Extract to read:
***

4. The filter of claim 1 where said filter body is comprised of a block of dielectric material having the shape of a parallelpiped.

5. The filter of claim 1 where said first and second holes have substantially circular cross-sectional shapes.

6. The filter of claim 1 where said first and second holes have substantially elliptical cross-sectional shapes.

7. The filter of claim 1 where said first and second holes have substantially parallel center axes.

8. The filter of claim 1 where said input means is an area of conductive material substantially adjacent to said first inductor, on said top surface.

9. The filter of claim 1 where said output means is an area of conductive material substantially adjacent to said second inductor, on said top surface.

10. The filter of claim 1 where said first and second inductors have inductances that are substantially equal to each other.

11. A multistage monolithic ceramic block bandstop filter for suppressing desired frequency electrical signals comprising:

a filter body comprised of a block of dielectric material having at least top, side, and bottom surfaces, said filter body having at least first and second holes extending through said filter body, said holes having first ends at the top surface of said block and second ends at said bottom of said block, said filter body and interior surfaces of said first and second holes being substantially covered with a conductive material forming an electrical ground, with the exception of said top surface, said coated interior surfaces of said first and second holes having first and second inductances and forming first and second inductors, shorted to ground at their second ends, at at least one frequency;

an isolator within said filter body, suppressing electrical coupling between said first and second inductors comprised of a third hole extending at least partially through said block, located between said first and second holes, said third hole having a first end at said top surface and a second end at said bottom surface, surfaces within said third hole being substantially covered with conductive material that is electrically coupled at both said first and second ends to said conductive material coating surfaces of said filter body;

a first capacitor comprised of a layer of conductive material on the top of said block substantially surrounding conductive material covering the surfaces of the first hole but not contacting the conductive material covering the surfaces of the first hole, the first capacitor coupled to the first end of the first inductor, forming with said first inductor, at at least one frequency, a first series resonant circuit to ground;

a second capacitor comprised of a layer of conductive material on the top of said block substantially surrounding conductive material covering the surfaces of the second hole but not contacting the conductive material covering the surfaces of the second hole, the second capacitor coupled to the first end of the second inductor, forming with said second inductor, at at least one frequency, a second series resonant circuit to ground;

an impedance inverter means, coupled between the first and second capacitors, having first and second ends, for providing an impedance at one end that is substantially the mathematical inverse of an impedance at the opposite end.

***

Data shown:
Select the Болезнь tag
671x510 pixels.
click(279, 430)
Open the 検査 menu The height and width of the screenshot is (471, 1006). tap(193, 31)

***

What to work on:
Copy the filter claims again, everything from "4. The filter" down to "first inductor, on said top surface.", and change "elliptical" to "oval" wherever it appears.

The answer:
4. The filter of claim 1 where said filter body is comprised of a block of dielectric material having the shape of a parallelpiped.

5. The filter of claim 1 where said first and second holes have substantially circular cross-sectional shapes.

6. The filter of claim 1 where said first and second holes have substantially oval cross-sectional shapes.

7. The filter of claim 1 where said first and second holes have substantially parallel center axes.

8. The filter of claim 1 where said input means is an area of conductive material substantially adjacent to said first inductor, on said top surface.